Petite, blond, and wearing a purple jacket and black pleated skirt, eminent American historian and Pulitzer Prize winner Doris Kearns Goodwin entered the Goodwin Forum of the Main Library last Sunday on the arm of her son, Michael, to the strains of a cello.  

She smiled warmly, declaring, “Hurray!” while greeting her guests, many of them old friends. Then, speaking in her characteristic rapid style but lyrically, as if reciting poetry, Kearns Goodwin held rapt a crowd that spilled into the rotunda. 

“I feel like I’m home today,” she said. “It means so much to me to be back in this town where Dick and I lived so happily and which I love so much.” 

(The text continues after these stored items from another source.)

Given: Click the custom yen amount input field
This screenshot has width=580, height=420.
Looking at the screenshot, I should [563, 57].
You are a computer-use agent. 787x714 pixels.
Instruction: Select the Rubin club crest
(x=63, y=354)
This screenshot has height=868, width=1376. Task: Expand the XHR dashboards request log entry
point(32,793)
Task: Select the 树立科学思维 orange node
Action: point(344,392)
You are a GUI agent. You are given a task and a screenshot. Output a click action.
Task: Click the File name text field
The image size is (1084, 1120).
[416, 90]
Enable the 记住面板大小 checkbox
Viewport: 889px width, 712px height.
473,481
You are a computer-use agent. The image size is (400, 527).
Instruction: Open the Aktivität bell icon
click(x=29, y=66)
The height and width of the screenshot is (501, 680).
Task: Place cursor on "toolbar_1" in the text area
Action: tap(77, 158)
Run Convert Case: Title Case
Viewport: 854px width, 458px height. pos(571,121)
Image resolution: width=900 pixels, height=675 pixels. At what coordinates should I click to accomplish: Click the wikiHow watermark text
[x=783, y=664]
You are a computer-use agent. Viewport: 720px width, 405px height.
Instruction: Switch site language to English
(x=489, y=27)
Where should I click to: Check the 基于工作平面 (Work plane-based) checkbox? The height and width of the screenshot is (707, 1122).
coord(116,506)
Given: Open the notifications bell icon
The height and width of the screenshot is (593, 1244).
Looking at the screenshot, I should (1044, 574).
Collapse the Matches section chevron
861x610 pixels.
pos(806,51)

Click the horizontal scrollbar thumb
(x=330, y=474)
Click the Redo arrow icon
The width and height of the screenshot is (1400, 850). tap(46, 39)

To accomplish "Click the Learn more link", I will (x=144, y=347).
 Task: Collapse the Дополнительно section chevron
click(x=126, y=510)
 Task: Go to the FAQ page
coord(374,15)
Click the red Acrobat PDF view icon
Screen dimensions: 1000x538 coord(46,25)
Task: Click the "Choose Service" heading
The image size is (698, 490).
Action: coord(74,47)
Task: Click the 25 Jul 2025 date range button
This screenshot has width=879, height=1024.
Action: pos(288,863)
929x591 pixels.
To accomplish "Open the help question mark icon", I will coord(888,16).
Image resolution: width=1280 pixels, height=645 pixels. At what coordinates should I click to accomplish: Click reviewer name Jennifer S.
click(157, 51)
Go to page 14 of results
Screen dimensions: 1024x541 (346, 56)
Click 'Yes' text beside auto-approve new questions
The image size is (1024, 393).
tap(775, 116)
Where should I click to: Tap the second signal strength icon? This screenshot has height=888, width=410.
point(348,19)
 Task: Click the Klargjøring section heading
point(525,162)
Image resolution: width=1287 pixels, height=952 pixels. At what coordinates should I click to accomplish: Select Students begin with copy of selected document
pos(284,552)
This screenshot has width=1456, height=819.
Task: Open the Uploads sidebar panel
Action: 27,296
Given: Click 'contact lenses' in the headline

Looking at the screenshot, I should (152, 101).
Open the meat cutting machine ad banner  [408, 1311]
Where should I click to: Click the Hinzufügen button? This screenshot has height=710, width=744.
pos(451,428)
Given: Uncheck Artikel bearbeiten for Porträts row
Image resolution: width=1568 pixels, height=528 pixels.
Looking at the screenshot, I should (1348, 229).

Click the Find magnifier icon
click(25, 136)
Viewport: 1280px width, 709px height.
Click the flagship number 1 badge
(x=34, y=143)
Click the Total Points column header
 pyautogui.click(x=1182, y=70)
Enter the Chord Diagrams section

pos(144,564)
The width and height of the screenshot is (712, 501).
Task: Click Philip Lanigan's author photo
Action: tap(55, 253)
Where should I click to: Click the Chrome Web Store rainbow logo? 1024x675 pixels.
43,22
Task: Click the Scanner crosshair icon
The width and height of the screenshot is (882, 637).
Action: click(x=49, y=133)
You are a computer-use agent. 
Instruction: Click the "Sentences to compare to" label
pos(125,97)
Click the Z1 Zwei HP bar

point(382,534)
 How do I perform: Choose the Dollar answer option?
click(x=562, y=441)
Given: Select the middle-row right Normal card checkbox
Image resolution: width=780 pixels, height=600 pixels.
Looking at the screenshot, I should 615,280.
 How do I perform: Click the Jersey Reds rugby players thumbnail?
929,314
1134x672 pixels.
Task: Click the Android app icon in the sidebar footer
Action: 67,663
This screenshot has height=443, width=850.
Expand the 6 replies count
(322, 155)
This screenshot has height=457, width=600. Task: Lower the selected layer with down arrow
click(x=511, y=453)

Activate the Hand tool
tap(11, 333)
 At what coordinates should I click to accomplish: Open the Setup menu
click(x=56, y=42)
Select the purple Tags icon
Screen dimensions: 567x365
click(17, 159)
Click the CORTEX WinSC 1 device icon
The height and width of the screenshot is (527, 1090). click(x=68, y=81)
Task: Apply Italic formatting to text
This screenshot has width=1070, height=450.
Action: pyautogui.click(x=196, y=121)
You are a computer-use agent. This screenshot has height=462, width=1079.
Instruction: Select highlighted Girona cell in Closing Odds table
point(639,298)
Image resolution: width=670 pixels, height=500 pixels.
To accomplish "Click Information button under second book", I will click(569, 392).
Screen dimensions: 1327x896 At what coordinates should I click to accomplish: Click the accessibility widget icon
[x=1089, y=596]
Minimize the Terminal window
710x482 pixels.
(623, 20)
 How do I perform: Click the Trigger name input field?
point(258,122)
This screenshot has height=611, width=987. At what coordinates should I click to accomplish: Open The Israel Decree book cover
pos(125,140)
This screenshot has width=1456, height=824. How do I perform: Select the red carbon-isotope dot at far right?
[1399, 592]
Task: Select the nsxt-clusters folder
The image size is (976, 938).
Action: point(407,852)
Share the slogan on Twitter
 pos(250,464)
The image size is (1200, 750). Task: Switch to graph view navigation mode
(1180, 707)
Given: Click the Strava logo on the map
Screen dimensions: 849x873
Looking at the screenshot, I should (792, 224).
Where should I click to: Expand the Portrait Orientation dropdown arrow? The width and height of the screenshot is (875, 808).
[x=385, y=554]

Kearns Goodwin, 81, was there to tell a love story, not only that of her and her late husband, acclaimed presidential advisor and speechwriter Dick Goodwin, but also their love story with America. 

A project they undertook before Goodwin’s death from cancer six years ago, to examine the contents of 300 boxes of his letters, documents, photos, and papers, mostly from the 1960s and stored for decades, would lead to the book Kearns Goodwin completed. 

“An Unfinished Love Story: A Personal History of the 1960s,” a blend of memoir, biography, and history, was published this month. 

A man of his times

Goodwin was, in a way, the Forrest Gump or Zelig of his era, finding himself as a young man not only in the room where it happened but also a major player in the event. He was a confidant of John F. Kennedy and assisted Jackie in planning his funeral, making sure an Eternal Flame burned at his gravesite. Goodwin was with Robert F. Kennedy when he died.  

His professional life is unquestionably linked with that decade, a chaotic period marked by antiwar protests, the struggle for racial and economic justice, equal rights, and the assassinations of JFK, RFK, and Martin Luther King, Jr.  

Penning some of the most powerful political speeches of the 1960s, Goodwin helped design Lyndon B. Johnson’s “Great Society.” 

The Goodwins were married for 42 years and lived in Concord for most of them, raising three sons. A few years ago, she moved into a condo in Boston. The couple possessed some 10,000 books and had stored the boxes of memorabilia, but they had never looked at them. Goodwin had long felt it would be too painful — for one thing, he had left LBJ’s administration due to differences over the war. 

But one summer morning, he suddenly decided it was time: He wanted to put his memories to paper. 

Doris Kearns Goodwin. Photo by Laurie O’Neill

Excavating the past

So began a sort of archaeological dig, during which the couple reminisced, reflected on, and debated those turbulent times while sorting through what they considered a time capsule of the decade. “It was the adventure of our lives,” Kearns Goodwin said. 

Relating some of the more colorful highlights of his professional life, Kearns Goodwin included the time President Johnson summoned Dick and another advisor to the White House to discuss his vision of where the country should go after the Civil Rights Act. When they arrived, the men were told LBJ was in the pool. They found him there, swimming laps, naked. 

“Come on in, boys,” said the president. The advisors shrugged, shed their clothes, and jumped in, and the three held onto the pool’s edge and outlined a plan.  

Kearns Goodwin said it was hard to leave their Concord home but “painful” to stay. “I missed him so much,” she said of her husband, whom she described as “funny, warm, arrogant, and brash.” 

She said she wondered if it would be “too sad for me to finish what Dick started.” 

“But I did it,” she added with a smile. “I kept my promise to him.”